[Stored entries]

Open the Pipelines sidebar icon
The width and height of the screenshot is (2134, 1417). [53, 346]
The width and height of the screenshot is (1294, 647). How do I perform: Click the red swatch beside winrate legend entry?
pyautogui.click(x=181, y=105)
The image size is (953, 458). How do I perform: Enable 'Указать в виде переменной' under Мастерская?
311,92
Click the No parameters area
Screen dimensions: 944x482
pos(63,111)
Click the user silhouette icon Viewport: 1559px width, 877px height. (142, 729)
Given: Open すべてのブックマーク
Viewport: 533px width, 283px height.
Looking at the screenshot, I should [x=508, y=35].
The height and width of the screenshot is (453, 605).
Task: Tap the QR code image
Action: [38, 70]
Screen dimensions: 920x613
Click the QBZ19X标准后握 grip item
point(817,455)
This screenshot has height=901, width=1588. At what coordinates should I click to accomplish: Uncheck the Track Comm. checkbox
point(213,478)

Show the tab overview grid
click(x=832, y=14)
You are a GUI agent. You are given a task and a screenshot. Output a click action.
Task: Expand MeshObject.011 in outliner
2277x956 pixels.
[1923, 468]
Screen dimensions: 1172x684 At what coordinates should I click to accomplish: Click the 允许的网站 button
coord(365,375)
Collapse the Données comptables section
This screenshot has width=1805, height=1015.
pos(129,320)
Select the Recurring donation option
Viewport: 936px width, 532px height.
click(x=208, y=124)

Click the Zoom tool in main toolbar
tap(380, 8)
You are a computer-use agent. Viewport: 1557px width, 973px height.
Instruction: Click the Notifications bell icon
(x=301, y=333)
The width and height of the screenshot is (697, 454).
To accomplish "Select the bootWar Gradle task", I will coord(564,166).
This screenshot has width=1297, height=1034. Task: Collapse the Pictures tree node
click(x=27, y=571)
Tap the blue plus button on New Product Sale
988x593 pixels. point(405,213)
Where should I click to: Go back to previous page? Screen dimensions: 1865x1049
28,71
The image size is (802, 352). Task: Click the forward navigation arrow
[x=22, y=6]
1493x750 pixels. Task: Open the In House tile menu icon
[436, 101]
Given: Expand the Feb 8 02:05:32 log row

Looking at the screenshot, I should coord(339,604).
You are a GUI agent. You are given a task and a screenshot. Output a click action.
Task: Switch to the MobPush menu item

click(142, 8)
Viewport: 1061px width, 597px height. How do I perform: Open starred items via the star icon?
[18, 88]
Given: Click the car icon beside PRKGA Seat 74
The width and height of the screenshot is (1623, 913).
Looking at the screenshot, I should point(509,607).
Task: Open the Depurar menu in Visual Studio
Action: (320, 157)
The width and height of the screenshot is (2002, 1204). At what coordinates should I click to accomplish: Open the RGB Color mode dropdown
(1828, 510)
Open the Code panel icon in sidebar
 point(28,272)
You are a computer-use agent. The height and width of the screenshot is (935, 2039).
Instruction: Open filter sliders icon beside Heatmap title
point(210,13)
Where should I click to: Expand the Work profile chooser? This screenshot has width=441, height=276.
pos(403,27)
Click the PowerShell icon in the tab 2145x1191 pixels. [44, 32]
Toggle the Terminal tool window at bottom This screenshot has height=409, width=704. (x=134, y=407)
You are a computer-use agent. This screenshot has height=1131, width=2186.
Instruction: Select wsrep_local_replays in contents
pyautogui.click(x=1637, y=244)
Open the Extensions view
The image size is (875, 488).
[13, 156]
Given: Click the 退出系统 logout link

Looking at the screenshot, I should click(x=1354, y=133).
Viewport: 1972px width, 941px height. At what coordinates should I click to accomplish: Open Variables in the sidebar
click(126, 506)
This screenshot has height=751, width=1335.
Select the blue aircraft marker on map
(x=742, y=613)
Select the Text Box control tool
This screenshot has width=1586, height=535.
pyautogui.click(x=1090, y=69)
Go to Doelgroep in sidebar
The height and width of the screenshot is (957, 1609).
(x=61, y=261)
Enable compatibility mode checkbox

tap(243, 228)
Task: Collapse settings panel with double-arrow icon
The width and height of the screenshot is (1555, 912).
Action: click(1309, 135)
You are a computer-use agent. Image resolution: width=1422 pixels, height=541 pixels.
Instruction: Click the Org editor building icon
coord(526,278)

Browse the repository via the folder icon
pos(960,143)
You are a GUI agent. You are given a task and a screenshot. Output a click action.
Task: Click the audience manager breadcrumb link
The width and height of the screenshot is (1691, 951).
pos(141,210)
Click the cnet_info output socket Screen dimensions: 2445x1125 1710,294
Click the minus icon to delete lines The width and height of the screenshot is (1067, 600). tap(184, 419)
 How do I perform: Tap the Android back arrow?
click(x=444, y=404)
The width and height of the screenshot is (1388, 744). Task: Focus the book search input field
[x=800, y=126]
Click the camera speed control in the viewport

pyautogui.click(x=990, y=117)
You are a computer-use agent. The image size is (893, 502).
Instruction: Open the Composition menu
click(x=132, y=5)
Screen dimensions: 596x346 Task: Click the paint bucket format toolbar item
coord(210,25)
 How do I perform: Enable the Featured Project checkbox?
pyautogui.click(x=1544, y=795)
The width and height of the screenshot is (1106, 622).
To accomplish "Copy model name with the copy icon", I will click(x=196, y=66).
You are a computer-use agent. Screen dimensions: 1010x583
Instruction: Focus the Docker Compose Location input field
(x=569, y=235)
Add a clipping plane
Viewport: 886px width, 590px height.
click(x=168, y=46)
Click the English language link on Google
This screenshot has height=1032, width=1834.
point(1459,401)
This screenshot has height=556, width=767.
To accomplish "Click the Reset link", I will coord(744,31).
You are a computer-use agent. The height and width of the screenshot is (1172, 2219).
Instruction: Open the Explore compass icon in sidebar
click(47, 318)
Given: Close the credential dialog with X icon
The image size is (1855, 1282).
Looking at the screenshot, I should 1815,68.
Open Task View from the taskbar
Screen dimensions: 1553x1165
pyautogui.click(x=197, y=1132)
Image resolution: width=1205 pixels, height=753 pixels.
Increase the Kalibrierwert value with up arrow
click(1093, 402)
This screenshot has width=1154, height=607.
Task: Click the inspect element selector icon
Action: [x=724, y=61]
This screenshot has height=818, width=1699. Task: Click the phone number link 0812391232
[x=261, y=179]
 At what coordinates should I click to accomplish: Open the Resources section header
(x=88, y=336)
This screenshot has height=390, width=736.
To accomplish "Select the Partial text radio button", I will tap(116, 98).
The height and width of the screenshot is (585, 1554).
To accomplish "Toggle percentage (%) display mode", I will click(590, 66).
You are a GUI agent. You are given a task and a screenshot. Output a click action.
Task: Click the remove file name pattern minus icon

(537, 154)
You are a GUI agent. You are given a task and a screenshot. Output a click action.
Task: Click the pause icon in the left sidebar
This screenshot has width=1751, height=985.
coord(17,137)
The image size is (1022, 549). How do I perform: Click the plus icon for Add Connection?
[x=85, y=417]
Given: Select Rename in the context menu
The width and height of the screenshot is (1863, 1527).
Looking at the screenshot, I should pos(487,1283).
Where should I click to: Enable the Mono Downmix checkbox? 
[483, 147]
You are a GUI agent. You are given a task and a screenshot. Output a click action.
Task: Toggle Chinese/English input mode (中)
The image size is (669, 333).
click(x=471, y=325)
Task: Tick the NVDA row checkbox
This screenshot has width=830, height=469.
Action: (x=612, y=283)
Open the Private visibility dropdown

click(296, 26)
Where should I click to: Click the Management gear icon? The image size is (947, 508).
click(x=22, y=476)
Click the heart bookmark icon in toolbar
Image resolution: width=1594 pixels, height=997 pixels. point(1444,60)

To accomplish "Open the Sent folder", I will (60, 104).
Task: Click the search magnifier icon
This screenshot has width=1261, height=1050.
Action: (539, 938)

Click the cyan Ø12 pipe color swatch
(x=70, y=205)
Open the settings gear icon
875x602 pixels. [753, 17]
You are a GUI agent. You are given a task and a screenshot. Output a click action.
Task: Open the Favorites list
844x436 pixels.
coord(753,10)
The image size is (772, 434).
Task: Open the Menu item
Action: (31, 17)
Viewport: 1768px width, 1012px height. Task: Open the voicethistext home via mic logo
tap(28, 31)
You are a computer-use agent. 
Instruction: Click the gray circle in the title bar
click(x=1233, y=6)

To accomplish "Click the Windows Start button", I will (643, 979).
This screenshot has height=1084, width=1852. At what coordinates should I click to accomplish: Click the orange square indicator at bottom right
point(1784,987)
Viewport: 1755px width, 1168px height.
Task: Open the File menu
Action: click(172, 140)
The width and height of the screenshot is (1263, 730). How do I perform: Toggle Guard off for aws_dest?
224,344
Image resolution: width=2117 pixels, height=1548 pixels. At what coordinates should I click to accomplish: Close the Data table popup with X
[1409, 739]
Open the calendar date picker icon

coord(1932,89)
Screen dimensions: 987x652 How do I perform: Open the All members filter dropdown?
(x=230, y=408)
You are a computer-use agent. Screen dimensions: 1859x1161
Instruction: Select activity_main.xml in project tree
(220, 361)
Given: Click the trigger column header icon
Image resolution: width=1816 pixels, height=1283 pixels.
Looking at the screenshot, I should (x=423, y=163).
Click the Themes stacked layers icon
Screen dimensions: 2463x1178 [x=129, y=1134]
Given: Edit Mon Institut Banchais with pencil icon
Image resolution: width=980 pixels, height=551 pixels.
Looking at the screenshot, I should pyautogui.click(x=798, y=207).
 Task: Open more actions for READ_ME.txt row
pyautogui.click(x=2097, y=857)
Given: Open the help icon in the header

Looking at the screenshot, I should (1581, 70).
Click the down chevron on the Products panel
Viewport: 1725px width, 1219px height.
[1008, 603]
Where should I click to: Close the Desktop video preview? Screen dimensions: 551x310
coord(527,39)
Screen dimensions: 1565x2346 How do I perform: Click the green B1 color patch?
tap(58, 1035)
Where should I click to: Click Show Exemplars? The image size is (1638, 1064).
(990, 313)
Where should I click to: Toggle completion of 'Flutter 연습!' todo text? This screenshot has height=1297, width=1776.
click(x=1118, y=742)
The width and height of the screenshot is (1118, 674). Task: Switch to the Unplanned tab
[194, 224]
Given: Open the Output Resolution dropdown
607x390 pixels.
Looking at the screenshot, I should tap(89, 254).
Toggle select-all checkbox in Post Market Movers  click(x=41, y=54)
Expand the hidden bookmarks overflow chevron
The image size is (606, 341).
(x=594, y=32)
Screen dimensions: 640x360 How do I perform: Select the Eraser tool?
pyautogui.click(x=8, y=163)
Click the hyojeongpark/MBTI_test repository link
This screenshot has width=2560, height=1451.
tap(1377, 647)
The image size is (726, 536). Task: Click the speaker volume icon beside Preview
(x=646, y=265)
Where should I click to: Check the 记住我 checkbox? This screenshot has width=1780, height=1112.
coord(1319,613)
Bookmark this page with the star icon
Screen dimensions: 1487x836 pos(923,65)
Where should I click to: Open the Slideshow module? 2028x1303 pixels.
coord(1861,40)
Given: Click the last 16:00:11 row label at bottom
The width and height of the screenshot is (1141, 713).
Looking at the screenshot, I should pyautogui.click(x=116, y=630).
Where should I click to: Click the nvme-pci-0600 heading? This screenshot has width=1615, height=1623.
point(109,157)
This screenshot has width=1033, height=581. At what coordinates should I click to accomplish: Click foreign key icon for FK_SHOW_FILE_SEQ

### How to complete this task
All lines from the one containing "The width and height of the screenshot is (1141, 713)." to the end of the records, both ends included, should be printed exactly and on their own.

### Exercise response
The width and height of the screenshot is (1141, 713).
Looking at the screenshot, I should pyautogui.click(x=116, y=630).
Where should I click to: Click the nvme-pci-0600 heading? This screenshot has width=1615, height=1623.
point(109,157)
This screenshot has width=1033, height=581. At what coordinates should I click to accomplish: Click foreign key icon for FK_SHOW_FILE_SEQ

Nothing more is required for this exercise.